* [Extract to read]
* BEGIN *

# Reading Epub books on Kindle Fire? HELP!



## CS (Nov 3, 2008)

A book I want to read from my library is only available in Epub, but try as I might, I can't get it to work on Kindle Fire.

I have the Overdrive app, but downloading the book gives me an error.

I also have the Aldiko app, but that isn't much use without a working book.

I tried sending the epub file to Dropbox, but it won't download to the Fire from there either.

What am I missing?

I have a first-generation Fire. It's set to access "outside" apps.

Edit: I do have Calibre, but I'd rather not rely on outside programs. I want to be able to do everything from the Fire itself.

Thanks.


----------



## Betsy the Quilter (Oct 27, 2008)

I think you have to download the ePub book using Overdrive to have it work on your Fire, since it's a library book but I'm not completely sure as I don't do much with ePubs, and usually use my iPad.

What error message do you get when using Overdrive?

Betsy


----------



## CS (Nov 3, 2008)

Betsy the Quilter said:


> I think you have to download the ePub book using Overdrive to have it work on your Fire, since it's a library book but I'm not completely sure as I don't do much with ePubs, and usually use my iPad.
> 
> What error message do you get when using Overdrive?


That's what I'm doing Betsy. (I assume you mean the Overdrive app for Fire.)

The app bounces me to the Fire web browser, and when I try to DL, it gives me two options: either complete the DL using the browser or through the Overdrive app. Either way, I get an error message.

Edit: It's telling me I have a space issue. Going to erase some stuff and see what happens.


----------



## CS (Nov 3, 2008)

It was a space issue. Sorry for my stupidity. If someone can erase/lock this thread, that wold be great.


----------



## Atunah (Nov 20, 2008)

You did authorize the device with an adobe ID? It should ask that the first time you download a epub book through the overdrive app. I assume you did that already. So hopefully freeing up some space will work for you.
I have used my original fire with the overdrive app in the past to get epub books. There are always some that are never available for kindle. 
That is the only procedure I know, I never could figure out how to use these other epub apps. Overdrive just does it all in one and the reader is pretty good. 


eta: Ah, just saw your post.


----------



## Betsy the Quilter (Oct 27, 2008)

Looks like you figured it out.  I just tested the app on my Fire and realized I'd never authorized the Adobe Id.  So was going to ask.

I'm going to leave the thread open, if you don't mind.  I'd forgotten all about the Adobe ID thingy.  Good info for others who may have similar questions.

Betsy


----------



## SheilaJ (Apr 10, 2011)

I am very interested in this topic because I too have a library book I very much want to read.  Here are the available formats

OverDrive READ
Adobe EPUB eBook
Adobe PDF eBook

What do I need to do to be able to read this book with my kindle Fire or kindle Fire HD?


----------



## Ann in Arlington (Oct 27, 2008)

CS said:


> It was a space issue. Sorry for my stupidity. If someone can erase/lock this thread, that wold be great.


Nope. . .that's good to know. . . . . . space IS limited on Fires (fills up really fast with videos and such like) and it's not bad to let this stand as a reminder to check that. Kind of like when we help people troubleshoot the first thing we say is, 'are you sure it's charged and wireless is on?' 

Glad the solution was something so relatively simple!

* END *

* [Given entries]
* BEGIN *

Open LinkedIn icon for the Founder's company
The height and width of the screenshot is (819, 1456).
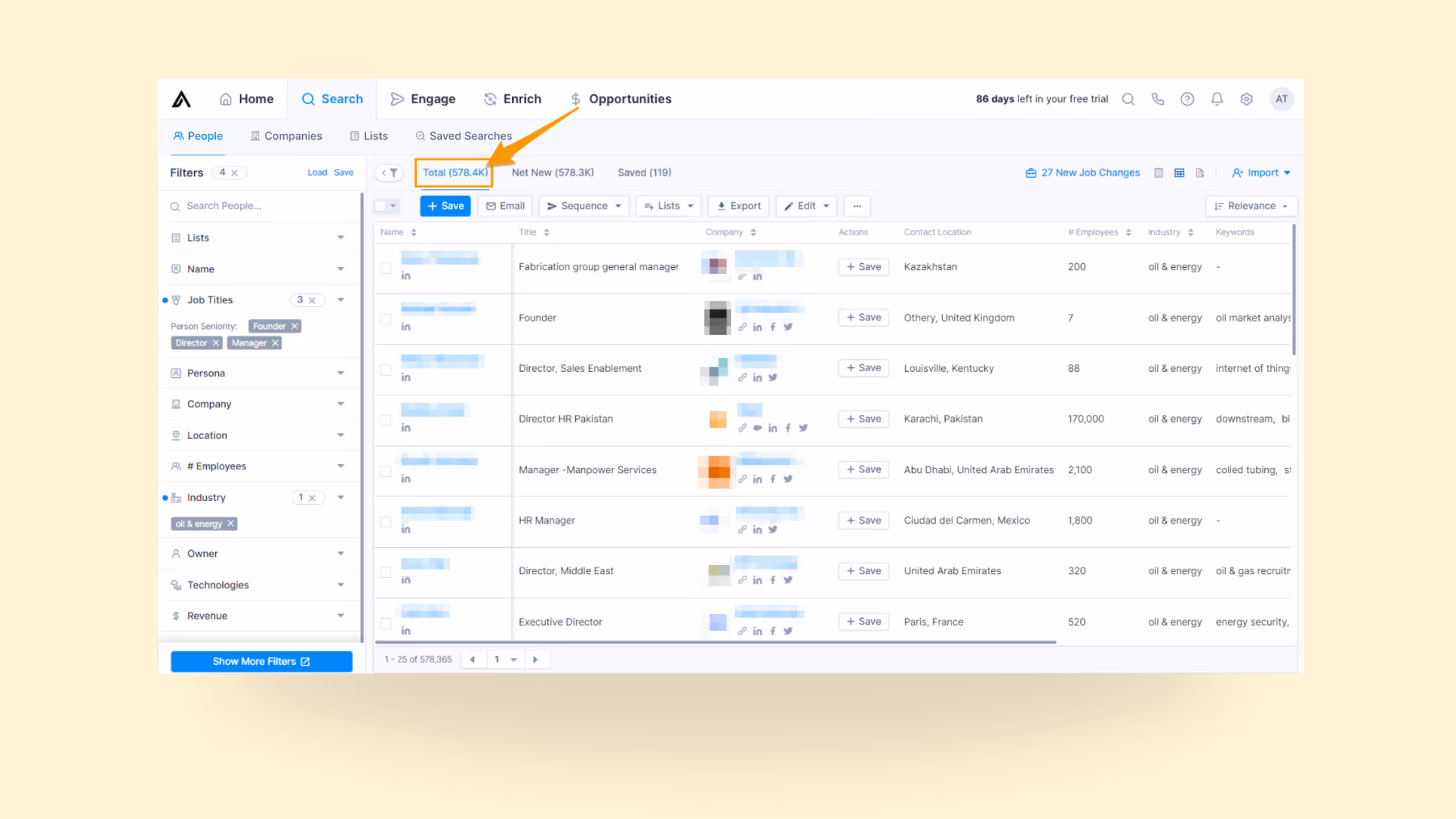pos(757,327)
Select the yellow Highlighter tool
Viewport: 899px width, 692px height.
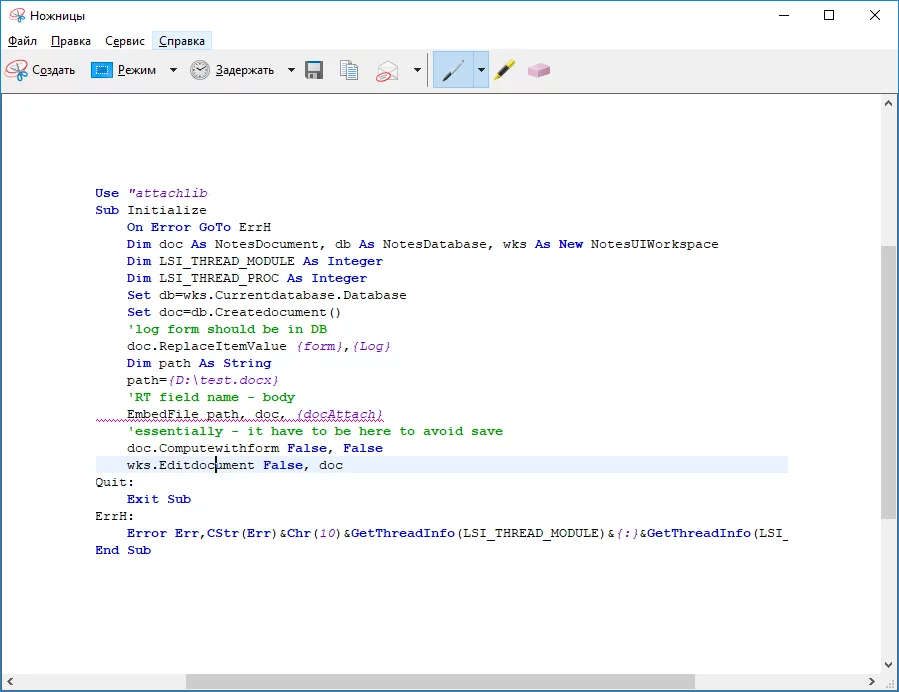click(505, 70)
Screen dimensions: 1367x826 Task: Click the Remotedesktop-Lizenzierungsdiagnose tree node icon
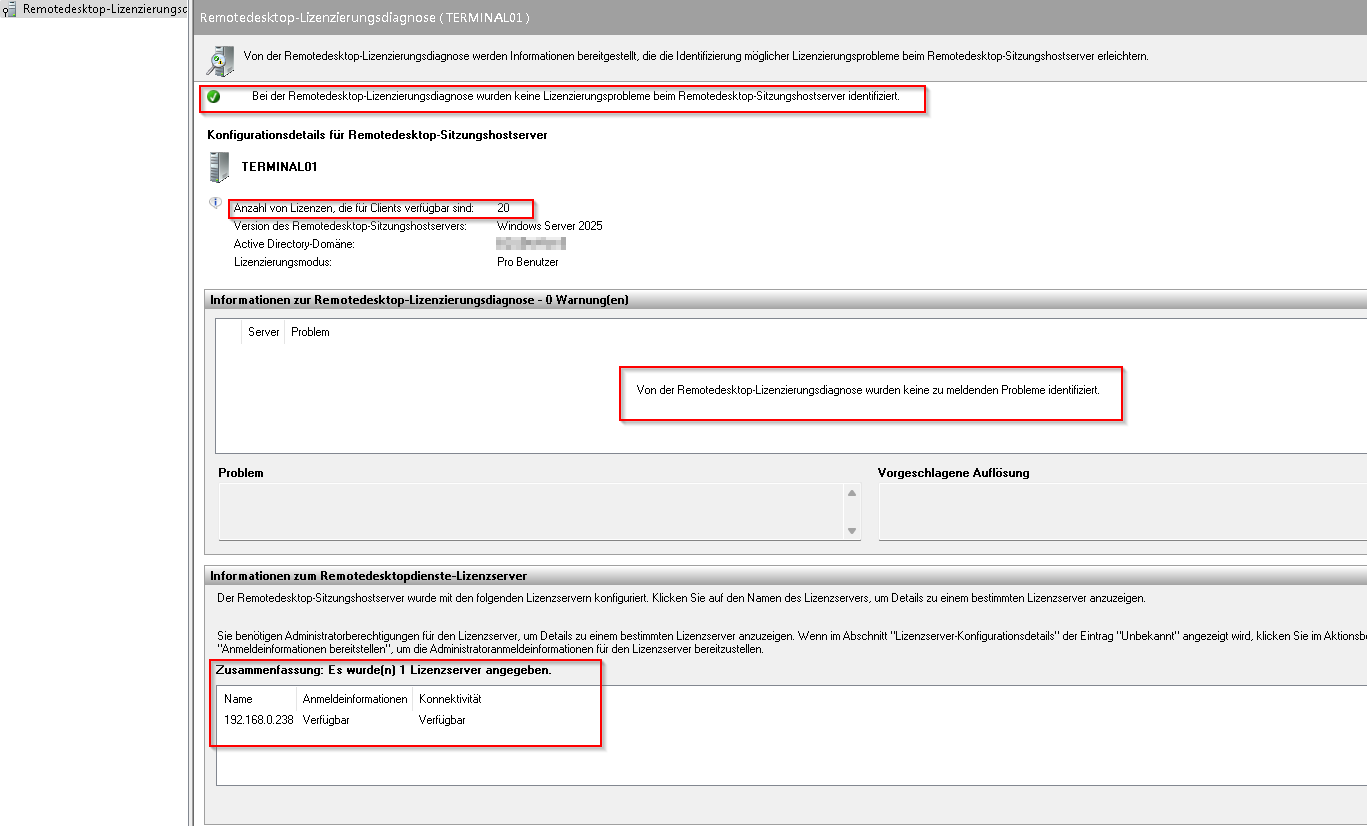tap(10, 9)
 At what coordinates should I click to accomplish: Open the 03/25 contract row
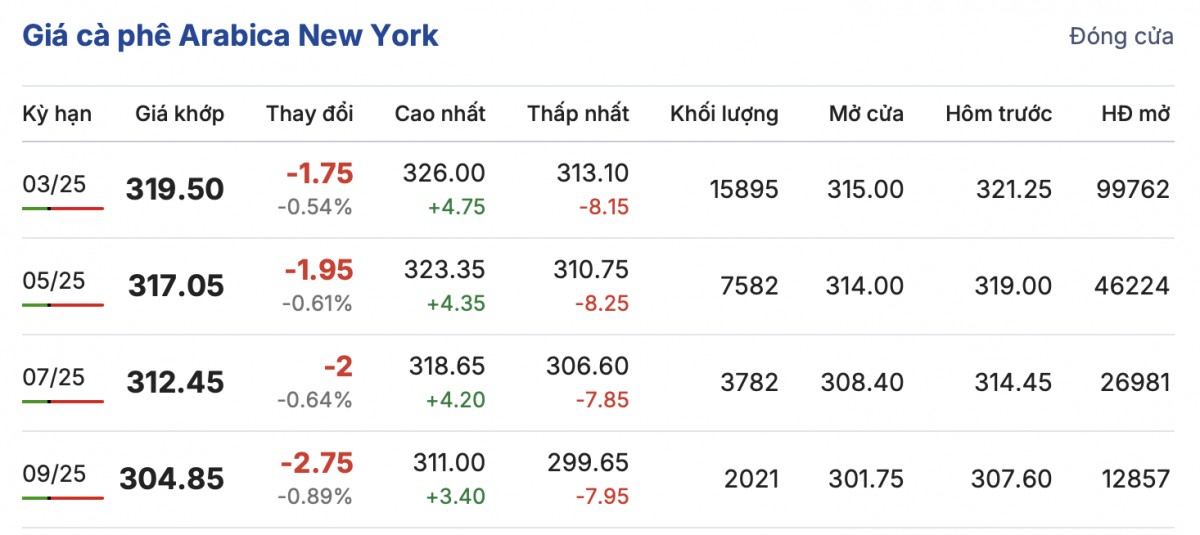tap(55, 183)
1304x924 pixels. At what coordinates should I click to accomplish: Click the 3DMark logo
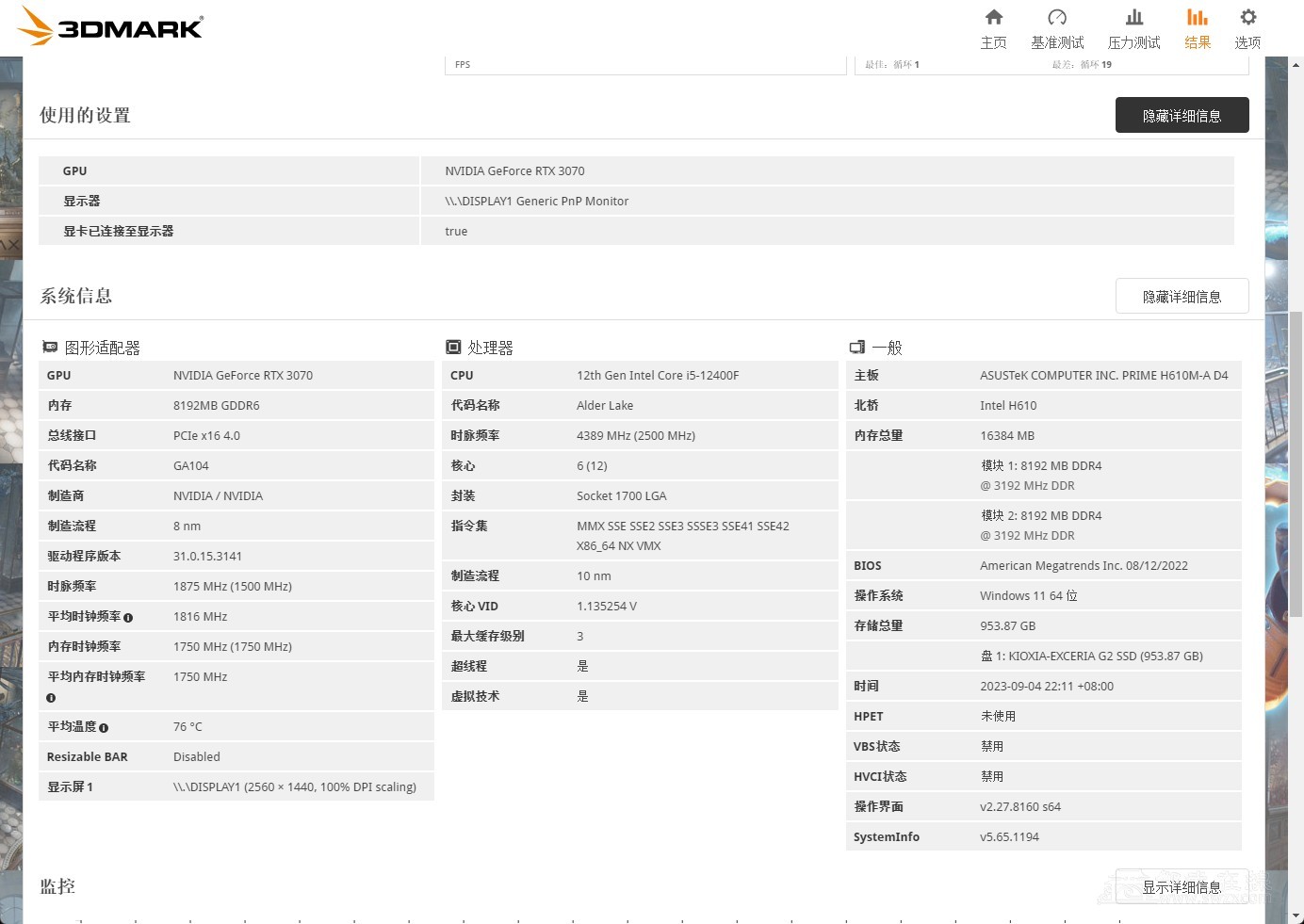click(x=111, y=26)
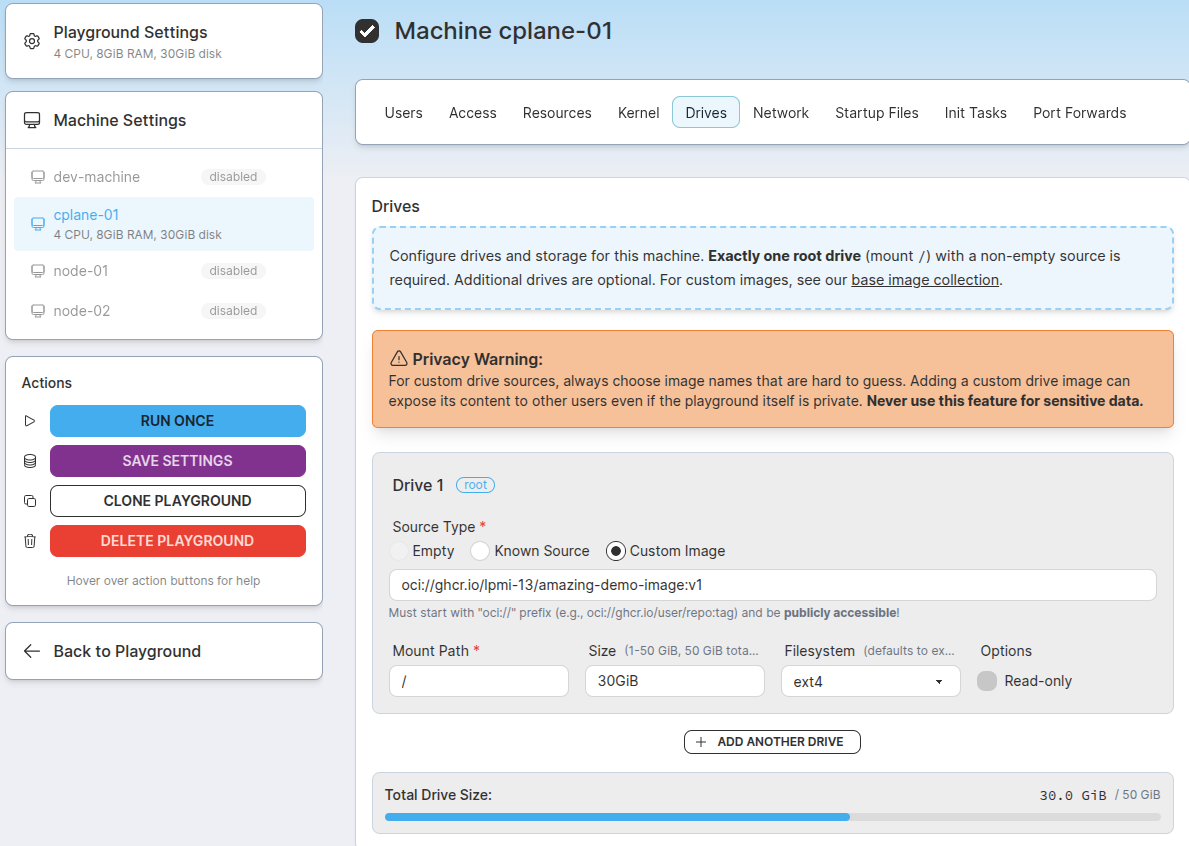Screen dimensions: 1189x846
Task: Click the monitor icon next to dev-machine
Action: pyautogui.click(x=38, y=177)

* END *

* [Problem set]
1. In the Kindle Fire thread, what turned out to be causing the error when the Epub book was downloaded through Overdrive?
2. Write the next part of the Kindle Fire thread, picking up after its final sentence.
The listing plays no part in this work.

* [Written responses]
1. It was a space issue: the Fire did not have enough free storage.

2.
----------



## CS (Nov 3, 2008)

Oddly enough, it never asked me to authorize an Adobe ID. Maybe I did that a long time ago?   I'm really not sure. But it certainly wasn't anything I had to do now.

This is what I did do:

- After clearing up space, I went back into the Overdrive app and selected my local library, which then bounced me to the web browser. 

- From there, I located my book and chose the download option. It gave me a choice between completing the DL with the web browser or through the Overdrive app. I picked the app. 

- After that, the book showed up in the app. 

I am also able to access the file through Aldilko (I just had to find the correct folder, which was easy enough).


----------



## Betsy the Quilter (Oct 27, 2008)

SheilaJ said:


> I am very interested in this topic because I too have a library book I very much want to read. Here are the available formats
> 
> OverDrive READ
> Adobe EPUB eBook
> ...


I don't know anything about OverDrive READ--is that the one you read in the browser?

I would pick Adobe EPUB. For either of the Adobe formats, you'll have to have an Adobe ID to download it. If you don't have one, click on "Get ID" when prompted. You will be taken to the browser and asked to enter an email address and password. Once you do, you will be told you have an Adobe ID for that device. Return to the OverDrive app and try to download the book again. This time, select the option that you have an Adobe ID and enter the email address and password, as appropriate. The device will be authorized and you will be able to download the book.

Betsy


----------



## Betsy the Quilter (Oct 27, 2008)

CS said:


> I am also able to access the file through Aldilko (I just had to find the correct folder, which was easy enough).


Good to know!

Betsy


----------



## SheilaJ (Apr 10, 2011)

OK that worked great.  Thanks for starting the topic CS and thanks for the great help Betsy and Ann.  I thought I was just SOL on those books.  I love being able to get library books on the kindles!!!


----------



## Meemo (Oct 27, 2008)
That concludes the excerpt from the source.